┌─ Data provided

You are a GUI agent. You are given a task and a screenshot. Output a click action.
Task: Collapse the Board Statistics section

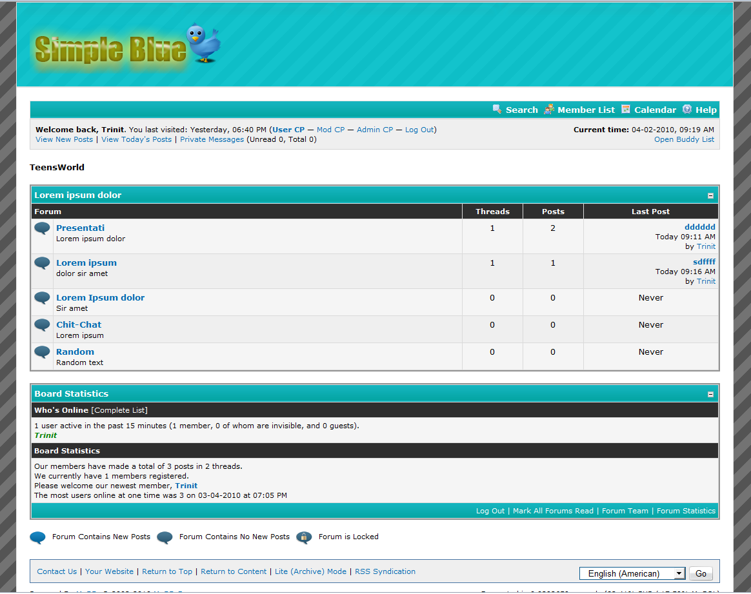[710, 394]
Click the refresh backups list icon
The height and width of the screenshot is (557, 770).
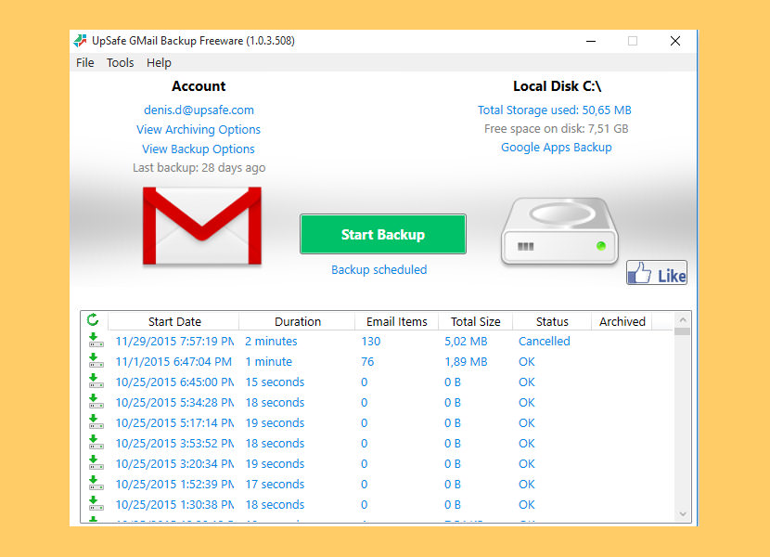point(92,320)
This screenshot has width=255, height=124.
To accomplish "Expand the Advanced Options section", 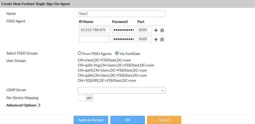I will click(x=23, y=105).
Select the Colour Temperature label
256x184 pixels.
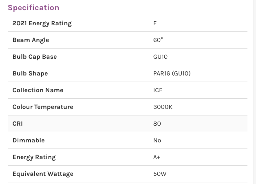(43, 107)
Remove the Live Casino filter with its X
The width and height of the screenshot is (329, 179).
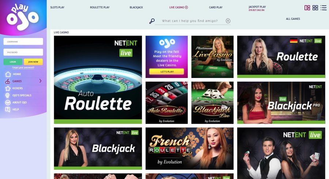pyautogui.click(x=186, y=7)
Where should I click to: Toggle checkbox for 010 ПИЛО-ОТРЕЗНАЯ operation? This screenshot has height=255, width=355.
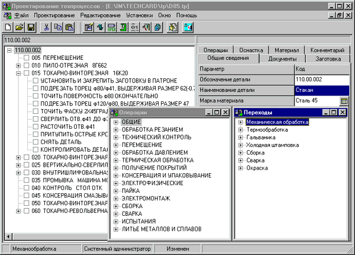click(27, 65)
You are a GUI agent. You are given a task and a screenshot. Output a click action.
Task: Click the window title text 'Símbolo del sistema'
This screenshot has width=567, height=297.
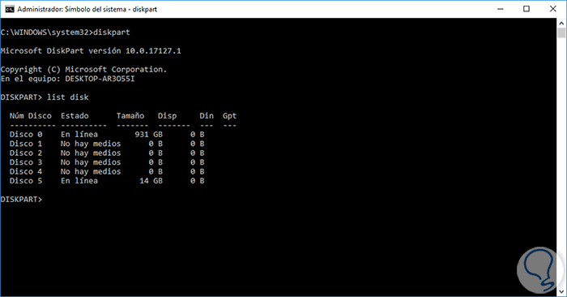96,9
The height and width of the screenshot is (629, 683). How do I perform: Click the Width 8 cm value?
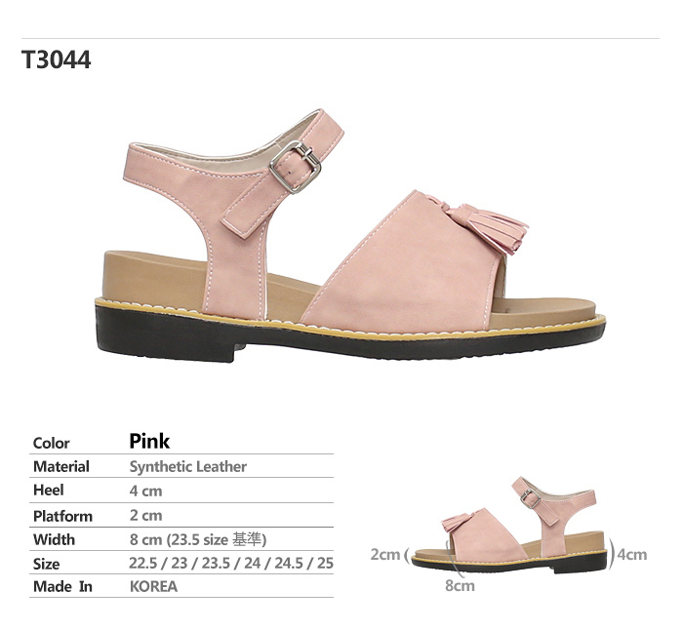(198, 539)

└─

Nothing but the lines from the one containing "Where should I" through the last line of the listing should be copied, each word for word and without pictures.

■ Output for this task:
Where should I click to: Toggle checkbox for 010 ПИЛО-ОТРЕЗНАЯ operation? This screenshot has height=255, width=355.
click(27, 65)
You are a GUI agent. You are given a task and a screenshot. Output a click action.
Task: Click the window title text 'Símbolo del sistema'
This screenshot has width=567, height=297.
96,9
The height and width of the screenshot is (629, 683). How do I perform: Click the Width 8 cm value?
(198, 539)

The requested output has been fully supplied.